- **Source passage**
The radiation safety expert and radiation safety officer would have to possess the qualifications and radiation protection expertise required by the Radiation Act. Training in radiation protection may be included in a higher education degree or completed as separate continuing education and training. Higher education institutions providing such training could request the Finnish Radiation and Nuclear Safety Authority (STUK) to give an opinion on the radiation protection training they offer. Before, STUK had to approve training programmes for the radiation safety officers referred to in current legislation. Apart from higher education institutions, other organisers of training for the new radiation safety officers would still have to seek STUK’s approval for their training programmes.
Health care professionals will continue to be required to have the radiation protection training and work experience needed in their tasks. Regular continuing education and training in radiation protection would still be mandatory for all workers participating in the use of radiation. Further provisions on radiation protection training will be issued by decree of the Ministry of Social Affairs and Health.
What changes will there be to the regulation of radon in indoor air?
Radon is a form of natural radiation. In the proposed Act, exposure to natural radiation would mainly be regulated in the same manner as exposure to radiation from other sources. This would enable improved control of radon exposure.
According to the new EU Basic Safety Standards Directive, the reference level for radon concentration is 300 Bq/m3 in dwellings, workplaces and other places with public access. If the radon concentration in the working area cannot be decreased below the reference level despite efforts, the responsible party must obtain a safety licence for its operations from the Radiation and Nuclear Safety Authority (STUK).
The Radiation Act and other statutes issued under it would provide more clearly how responsible parties have to notify STUK of practices that may cause exposure to radon. Further provisions would also be issued on the obligations to report and limit radon concentrations.

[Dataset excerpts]
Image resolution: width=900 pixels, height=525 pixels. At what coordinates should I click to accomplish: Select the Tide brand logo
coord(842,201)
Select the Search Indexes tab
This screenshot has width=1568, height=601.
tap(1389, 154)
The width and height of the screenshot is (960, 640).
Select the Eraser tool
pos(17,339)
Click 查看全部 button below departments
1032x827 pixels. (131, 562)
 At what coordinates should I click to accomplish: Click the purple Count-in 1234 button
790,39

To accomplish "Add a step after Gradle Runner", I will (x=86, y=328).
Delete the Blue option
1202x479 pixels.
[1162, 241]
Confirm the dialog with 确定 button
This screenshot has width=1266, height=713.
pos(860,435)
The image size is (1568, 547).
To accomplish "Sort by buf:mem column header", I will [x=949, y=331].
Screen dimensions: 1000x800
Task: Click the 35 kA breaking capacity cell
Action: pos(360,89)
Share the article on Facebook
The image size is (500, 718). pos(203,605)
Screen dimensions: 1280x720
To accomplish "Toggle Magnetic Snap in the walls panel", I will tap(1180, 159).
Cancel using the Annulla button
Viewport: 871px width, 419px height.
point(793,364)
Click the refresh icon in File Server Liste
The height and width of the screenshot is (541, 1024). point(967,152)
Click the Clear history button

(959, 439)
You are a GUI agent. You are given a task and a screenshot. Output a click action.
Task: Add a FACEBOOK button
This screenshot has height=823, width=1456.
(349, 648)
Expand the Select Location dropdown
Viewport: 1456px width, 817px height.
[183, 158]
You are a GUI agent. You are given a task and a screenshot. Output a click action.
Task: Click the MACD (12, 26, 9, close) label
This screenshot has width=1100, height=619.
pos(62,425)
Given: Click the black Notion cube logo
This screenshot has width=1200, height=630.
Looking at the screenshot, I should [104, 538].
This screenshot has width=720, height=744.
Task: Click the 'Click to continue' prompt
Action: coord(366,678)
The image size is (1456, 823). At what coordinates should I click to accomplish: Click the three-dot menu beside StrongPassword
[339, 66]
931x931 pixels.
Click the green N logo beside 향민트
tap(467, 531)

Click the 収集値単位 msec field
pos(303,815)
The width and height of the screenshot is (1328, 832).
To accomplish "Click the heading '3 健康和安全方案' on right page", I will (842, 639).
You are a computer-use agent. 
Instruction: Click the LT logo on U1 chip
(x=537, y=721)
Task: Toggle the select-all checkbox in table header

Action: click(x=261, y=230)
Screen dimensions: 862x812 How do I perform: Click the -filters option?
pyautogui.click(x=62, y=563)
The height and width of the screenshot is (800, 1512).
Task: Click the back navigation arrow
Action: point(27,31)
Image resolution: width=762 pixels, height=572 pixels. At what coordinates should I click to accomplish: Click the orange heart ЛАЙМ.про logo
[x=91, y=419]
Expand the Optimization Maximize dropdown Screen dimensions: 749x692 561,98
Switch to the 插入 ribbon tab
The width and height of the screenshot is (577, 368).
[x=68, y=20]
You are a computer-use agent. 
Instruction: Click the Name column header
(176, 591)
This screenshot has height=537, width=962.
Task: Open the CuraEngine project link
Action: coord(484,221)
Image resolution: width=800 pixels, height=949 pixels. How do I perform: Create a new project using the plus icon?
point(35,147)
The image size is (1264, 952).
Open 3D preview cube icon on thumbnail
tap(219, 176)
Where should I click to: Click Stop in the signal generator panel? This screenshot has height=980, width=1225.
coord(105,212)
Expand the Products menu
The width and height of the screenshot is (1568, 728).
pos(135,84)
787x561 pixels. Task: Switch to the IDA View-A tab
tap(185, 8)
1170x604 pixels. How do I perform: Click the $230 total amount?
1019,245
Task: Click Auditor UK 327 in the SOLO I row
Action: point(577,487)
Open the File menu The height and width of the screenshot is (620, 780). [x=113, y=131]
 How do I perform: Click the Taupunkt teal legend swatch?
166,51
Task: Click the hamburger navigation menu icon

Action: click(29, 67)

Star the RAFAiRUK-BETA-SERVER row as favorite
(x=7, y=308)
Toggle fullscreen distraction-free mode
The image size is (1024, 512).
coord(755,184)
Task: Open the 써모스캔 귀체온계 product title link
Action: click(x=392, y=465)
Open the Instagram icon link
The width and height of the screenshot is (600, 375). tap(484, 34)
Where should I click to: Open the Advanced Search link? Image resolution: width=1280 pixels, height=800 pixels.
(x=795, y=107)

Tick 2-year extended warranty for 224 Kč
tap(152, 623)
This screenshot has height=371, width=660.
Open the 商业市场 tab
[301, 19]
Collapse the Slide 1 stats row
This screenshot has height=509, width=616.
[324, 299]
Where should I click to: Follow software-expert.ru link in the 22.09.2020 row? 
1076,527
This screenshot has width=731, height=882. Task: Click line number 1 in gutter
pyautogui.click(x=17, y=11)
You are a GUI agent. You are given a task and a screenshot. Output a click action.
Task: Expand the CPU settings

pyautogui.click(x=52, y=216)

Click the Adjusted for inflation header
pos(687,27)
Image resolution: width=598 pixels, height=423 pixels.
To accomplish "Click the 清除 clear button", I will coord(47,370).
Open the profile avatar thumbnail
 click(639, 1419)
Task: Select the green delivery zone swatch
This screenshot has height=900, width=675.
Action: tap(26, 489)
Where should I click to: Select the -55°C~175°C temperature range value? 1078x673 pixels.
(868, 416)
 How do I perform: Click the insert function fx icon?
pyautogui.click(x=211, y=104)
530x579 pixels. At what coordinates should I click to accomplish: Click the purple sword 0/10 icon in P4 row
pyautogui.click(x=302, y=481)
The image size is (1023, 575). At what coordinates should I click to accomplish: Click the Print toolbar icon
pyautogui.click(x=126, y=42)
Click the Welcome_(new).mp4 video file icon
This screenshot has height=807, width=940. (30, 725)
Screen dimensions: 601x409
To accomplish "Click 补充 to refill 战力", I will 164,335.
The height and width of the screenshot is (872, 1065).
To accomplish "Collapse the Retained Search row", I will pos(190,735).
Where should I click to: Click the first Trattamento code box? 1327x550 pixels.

- **Aim of the exercise**
Could you give the stretch of the radiation safety text from "What changes will" through "of radon exposure." again, replacing "natural radiation" with "naturally occurring radiation"? The data is separate material, unrelated to the radiation safety text.

- **Written solution**
What changes will there be to the regulation of radon in indoor air?
Radon is a form of naturally occurring radiation. In the proposed Act, exposure to naturally occurring radiation would mainly be regulated in the same manner as exposure to radiation from other sources. This would enable improved control of radon exposure.